Alignment-Free Viral Sequence Classification at Scale

bioRxiv [Preprint]. 2024 Dec 11:2024.12.10.627186. doi: 10.1101/2024.12.10.627186.

Abstract

Background: The rapid increase in nucleotide sequence data generated by next-generation sequencing (NGS) technologies demands efficient computational tools for sequence comparison. Alignment-based methods, such as BLAST, are increasingly overwhelmed by the scale of contemporary datasets due to their high computational demands for classification. This study evaluates alignment-free (AF) methods as scalable and rapid alternatives for viral sequence classification, focusing on identifying techniques that maintain high accuracy and efficiency when applied to extremely large datasets.

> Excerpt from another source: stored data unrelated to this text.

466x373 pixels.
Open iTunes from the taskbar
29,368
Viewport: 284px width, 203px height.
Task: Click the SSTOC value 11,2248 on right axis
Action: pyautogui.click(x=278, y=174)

Results: We employed six established AF techniques to extract feature vectors from viral genomes, which were subsequently used to train Random Forest classifiers. Our primary dataset comprises 297,186 SARS-CoV-2 nucleotide sequences, categorized into 3502 distinct lineages. Furthermore, we validated our models using dengue and HIV sequences to demonstrate robustness across different viral datasets. Our AF classifiers achieved 97.8% accuracy on the SARS-CoV-2 test set, and 99.8% and 89.1% accuracy on dengue and HIV test sets, respectively.

Conclusion: Despite the high-class dimensionality, we show that word-based AF methods effectively represent viral sequences. Our study highlights the practical advantages of AF techniques, including significantly faster processing compared to alignment-based methods and the ability to classify sequences using modest computational resources.